Dear Allie; I know you're busy doing important stuff like like going to the motherfucking bank like an adult, but if you updated more often, I'd send you warm psychic fuzzies.

Dear Protomen, LiGHTs, and Gavin DeGraw; RB3 tracks need to happen plox kthx bai. And I wouldn't turn down a tour date in Fredericksburg or Stafford either. <3

Dear Sacco; Your sad clown otter PAX East pic has no sway over me. It is in no way totally amusing and deserves a reference. I'm obviously lying.

Dear End of June Facebook Status; I haven't forgotten about you and the epic cockblocking you promised to share. It'll happen some day. Maybe.
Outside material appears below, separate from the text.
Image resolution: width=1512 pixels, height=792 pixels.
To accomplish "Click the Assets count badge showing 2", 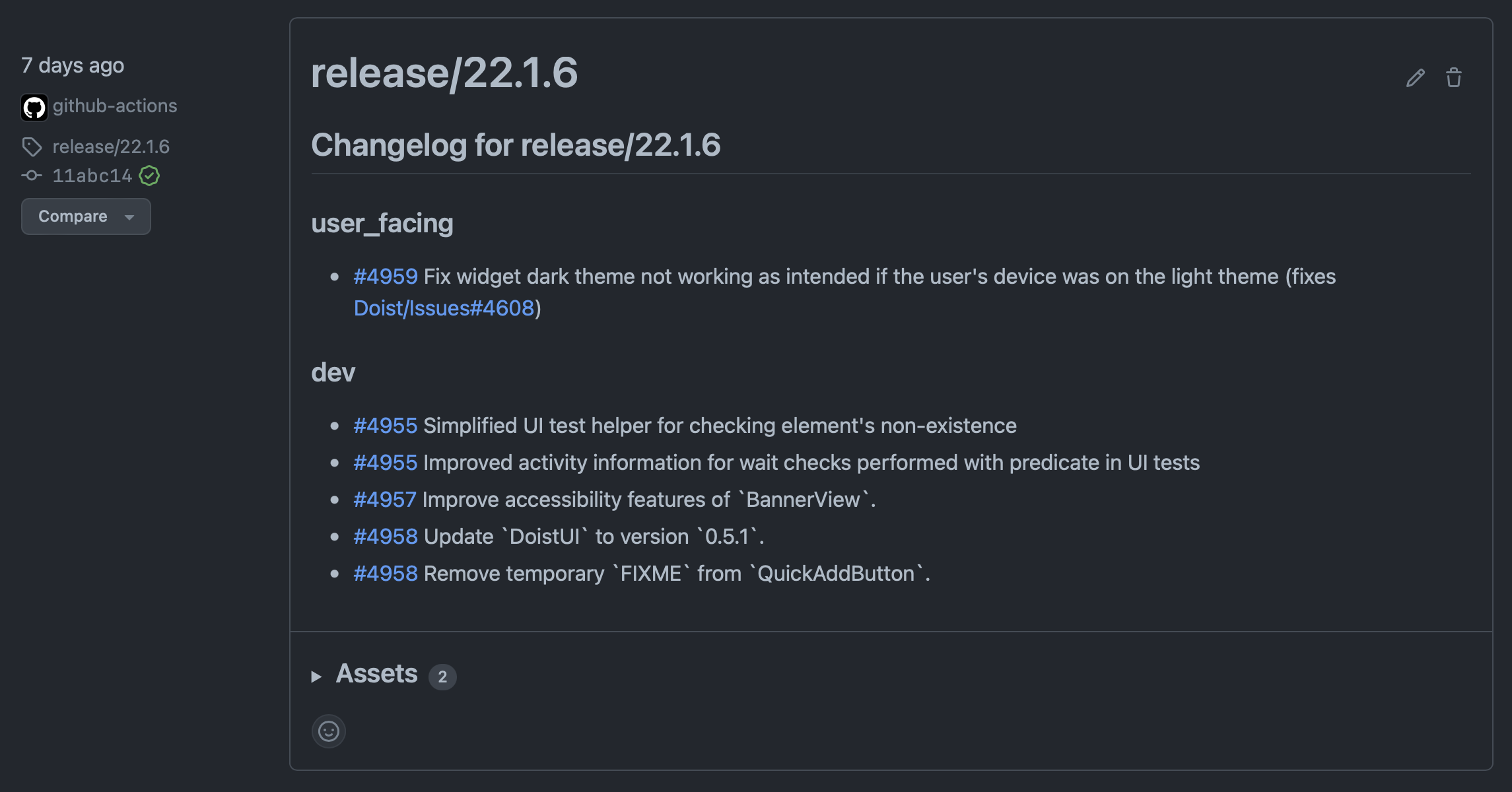I will coord(442,676).
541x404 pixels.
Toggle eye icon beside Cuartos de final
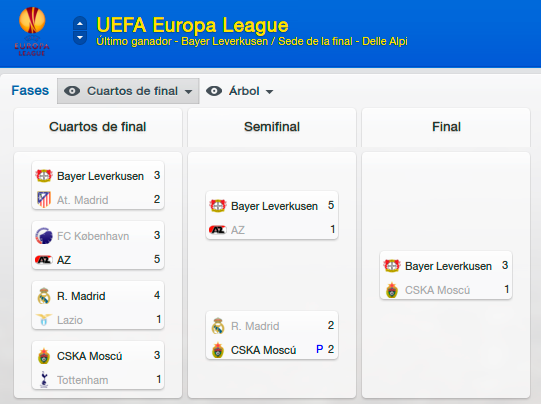click(x=72, y=91)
Dear Random Kid; I know it's in your nature to be inquisitive, and I know since you're an American your parents probably didn't teach you any Goddamn manners, but the next time one of you asks why I'm wearing an eye patch, I'm going to tell you with no humor at all in my voice, "There is no Santa Claus, and your parents divorce really *was* your fault."

Dear DC; You know that rule we have that says RL > WoW? That applies to the GL too, sadly. Sorry I been neglecting y'all lately. Also, I know the music stream in Vent is still broken. I'll fix it someday soon. Ish. Maybe.

Dear Local City Police Officer; Thanks for applying logic and saving my ass from the bored Sheriff tonight. You rock.